= SOURCE EXCERPT =
▶
# Hops From Nz



## sav (26/9/10)

Has any one ordered hops from NZ to oz, And how do I go about it freight ect.


----------



## Bribie G (26/9/10)

I was in Wellington recently for Beervana and asked some of the micro guys if they knew of any suppliers in NZ for getting cheap hops (wouldn't have minded getting a kilo of Motueka to bring home) but they said that as far as they were aware there aren't any places like Ellerslie hop there, the hop growing area at Nelson is pretty compact and the market fairly tied up and their crops spoken for, especially with the German and US shortages last year A couple of them had started off as home brewers so they had been on both sides of the fence. 

However you never know, you could maybe pm Reviled - Auckland - who keeps his finger on the pulse. It would be great to get flowers direct, hey.


----------



## Bribie G (27/9/10)

Just did a bit of research, all hops must be sold by the growers through the Hop Marketing Board which includes contract hops and also any surplus the growers have in a good season. There are less than 30 growers anyway. Pretty well hogtied by the looks of it.
◀
= LISTED ENTRIES =
▶
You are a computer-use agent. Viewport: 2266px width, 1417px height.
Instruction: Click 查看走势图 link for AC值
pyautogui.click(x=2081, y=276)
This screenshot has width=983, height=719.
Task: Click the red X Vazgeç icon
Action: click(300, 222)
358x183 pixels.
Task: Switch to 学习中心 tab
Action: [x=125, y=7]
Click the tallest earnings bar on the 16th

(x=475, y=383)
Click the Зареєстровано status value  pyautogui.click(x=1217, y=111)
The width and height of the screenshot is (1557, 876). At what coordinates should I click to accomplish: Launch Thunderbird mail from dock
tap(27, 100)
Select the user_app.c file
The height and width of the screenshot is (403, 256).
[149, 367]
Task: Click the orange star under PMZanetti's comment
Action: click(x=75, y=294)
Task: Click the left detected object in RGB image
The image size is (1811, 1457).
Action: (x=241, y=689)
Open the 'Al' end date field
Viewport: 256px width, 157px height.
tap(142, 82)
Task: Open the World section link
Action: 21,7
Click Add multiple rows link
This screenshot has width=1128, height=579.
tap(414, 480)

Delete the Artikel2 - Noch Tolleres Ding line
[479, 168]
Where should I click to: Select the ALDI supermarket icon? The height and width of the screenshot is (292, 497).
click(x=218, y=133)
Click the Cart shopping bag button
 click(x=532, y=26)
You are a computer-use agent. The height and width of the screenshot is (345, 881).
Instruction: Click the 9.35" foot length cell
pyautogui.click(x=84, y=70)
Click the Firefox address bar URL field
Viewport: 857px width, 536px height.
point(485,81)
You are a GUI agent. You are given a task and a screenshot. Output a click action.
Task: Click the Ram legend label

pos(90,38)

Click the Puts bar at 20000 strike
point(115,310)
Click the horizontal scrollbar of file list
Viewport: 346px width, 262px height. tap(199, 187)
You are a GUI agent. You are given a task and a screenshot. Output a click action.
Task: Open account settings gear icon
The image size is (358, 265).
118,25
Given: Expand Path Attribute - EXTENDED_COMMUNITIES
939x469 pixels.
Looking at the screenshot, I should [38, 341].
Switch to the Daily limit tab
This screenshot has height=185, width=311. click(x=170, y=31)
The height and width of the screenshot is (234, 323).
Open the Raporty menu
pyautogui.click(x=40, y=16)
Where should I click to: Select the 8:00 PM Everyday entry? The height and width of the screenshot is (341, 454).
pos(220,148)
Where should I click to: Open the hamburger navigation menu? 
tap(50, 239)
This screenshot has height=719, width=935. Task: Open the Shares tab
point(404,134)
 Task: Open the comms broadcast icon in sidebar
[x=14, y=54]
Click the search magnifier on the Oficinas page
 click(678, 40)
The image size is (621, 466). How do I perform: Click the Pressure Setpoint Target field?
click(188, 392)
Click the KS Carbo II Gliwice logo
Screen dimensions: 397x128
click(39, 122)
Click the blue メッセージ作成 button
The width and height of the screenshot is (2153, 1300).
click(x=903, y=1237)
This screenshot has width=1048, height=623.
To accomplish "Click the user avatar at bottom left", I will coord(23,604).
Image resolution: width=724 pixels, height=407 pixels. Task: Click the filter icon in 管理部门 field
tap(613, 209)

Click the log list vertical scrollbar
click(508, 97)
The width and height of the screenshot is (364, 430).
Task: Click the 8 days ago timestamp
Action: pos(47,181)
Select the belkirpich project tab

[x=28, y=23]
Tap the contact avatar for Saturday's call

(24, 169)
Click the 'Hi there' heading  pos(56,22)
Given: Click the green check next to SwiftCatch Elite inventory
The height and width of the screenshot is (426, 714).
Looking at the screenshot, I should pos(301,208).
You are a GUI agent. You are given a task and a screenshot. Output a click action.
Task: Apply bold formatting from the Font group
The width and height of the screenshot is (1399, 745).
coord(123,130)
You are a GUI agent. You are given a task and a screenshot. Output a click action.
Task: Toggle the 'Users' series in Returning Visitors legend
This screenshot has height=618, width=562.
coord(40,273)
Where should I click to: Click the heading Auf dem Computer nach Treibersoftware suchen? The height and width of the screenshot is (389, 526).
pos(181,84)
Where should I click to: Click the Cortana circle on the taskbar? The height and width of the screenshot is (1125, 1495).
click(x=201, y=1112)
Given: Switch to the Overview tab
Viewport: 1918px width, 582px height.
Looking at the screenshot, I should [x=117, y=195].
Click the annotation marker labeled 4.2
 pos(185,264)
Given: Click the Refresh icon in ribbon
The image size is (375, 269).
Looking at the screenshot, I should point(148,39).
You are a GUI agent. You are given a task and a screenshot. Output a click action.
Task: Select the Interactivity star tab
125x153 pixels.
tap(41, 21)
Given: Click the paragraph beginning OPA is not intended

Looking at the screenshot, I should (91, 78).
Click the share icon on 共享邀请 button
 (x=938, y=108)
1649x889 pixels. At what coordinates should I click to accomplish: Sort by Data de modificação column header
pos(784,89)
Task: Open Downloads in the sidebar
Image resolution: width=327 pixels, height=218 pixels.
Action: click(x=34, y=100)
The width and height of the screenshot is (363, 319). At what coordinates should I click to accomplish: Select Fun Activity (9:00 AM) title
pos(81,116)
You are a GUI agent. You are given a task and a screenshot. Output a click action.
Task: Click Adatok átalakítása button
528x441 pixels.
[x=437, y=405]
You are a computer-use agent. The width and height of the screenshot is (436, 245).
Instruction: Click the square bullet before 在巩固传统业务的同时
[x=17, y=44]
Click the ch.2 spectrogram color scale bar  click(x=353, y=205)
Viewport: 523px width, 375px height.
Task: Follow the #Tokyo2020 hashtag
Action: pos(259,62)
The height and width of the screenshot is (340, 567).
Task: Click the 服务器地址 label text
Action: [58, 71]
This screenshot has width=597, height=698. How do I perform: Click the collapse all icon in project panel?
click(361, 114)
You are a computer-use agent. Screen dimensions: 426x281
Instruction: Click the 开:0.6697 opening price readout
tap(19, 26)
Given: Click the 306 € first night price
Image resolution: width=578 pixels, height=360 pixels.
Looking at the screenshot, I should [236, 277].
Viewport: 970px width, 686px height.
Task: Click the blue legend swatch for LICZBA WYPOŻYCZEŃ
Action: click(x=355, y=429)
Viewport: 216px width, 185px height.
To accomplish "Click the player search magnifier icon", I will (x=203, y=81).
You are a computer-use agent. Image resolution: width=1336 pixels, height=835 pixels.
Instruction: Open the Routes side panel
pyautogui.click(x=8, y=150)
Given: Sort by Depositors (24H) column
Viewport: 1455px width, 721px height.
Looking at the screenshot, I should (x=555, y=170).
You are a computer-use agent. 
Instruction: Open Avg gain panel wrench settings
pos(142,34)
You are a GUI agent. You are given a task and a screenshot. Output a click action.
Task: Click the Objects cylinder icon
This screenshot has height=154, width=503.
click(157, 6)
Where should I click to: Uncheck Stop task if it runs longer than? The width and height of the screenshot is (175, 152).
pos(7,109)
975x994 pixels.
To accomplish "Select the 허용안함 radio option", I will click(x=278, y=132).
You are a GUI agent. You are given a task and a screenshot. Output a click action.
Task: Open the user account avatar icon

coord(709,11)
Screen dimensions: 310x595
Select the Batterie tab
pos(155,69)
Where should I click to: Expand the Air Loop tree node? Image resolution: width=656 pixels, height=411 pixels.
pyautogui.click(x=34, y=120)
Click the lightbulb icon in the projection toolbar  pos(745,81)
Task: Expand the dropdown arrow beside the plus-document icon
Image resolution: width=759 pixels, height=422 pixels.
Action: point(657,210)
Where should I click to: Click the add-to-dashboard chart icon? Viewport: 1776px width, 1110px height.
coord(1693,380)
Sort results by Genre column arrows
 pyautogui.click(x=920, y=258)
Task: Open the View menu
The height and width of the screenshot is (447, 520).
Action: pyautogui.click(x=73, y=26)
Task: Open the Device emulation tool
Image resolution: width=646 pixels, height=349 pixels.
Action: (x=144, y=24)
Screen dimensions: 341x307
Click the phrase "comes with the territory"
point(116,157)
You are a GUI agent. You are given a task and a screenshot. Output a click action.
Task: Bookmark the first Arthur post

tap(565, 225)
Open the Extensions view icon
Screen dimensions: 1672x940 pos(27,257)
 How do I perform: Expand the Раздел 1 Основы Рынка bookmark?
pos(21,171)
◀
= GIVEN TASK A =
In the forum thread on getting hops from New Zealand, through what body must growers sell all their hops?
= GIVEN TASK B =
Please set down the part of the forum thread on New Zealand hops that opens with the words containing "## sav (26/9/10)" and closes with "of the fence.", copying it without any change.
= GIVEN TASK C =
List every forum username that appears in the thread on New Zealand hops, including any name mentioned within a post.

= WRITTEN ANSWER A =
The Hop Marketing Board.

= WRITTEN ANSWER B =
## sav (26/9/10)

Has any one ordered hops from NZ to oz, And how do I go about it freight ect.


----------



## Bribie G (26/9/10)

I was in Wellington recently for Beervana and asked some of the micro guys if they knew of any suppliers in NZ for getting cheap hops (wouldn't have minded getting a kilo of Motueka to bring home) but they said that as far as they were aware there aren't any places like Ellerslie hop there, the hop growing area at Nelson is pretty compact and the market fairly tied up and their crops spoken for, especially with the German and US shortages last year A couple of them had started off as home brewers so they had been on both sides of the fence.

= WRITTEN ANSWER C =
sav, Bribie G, Reviled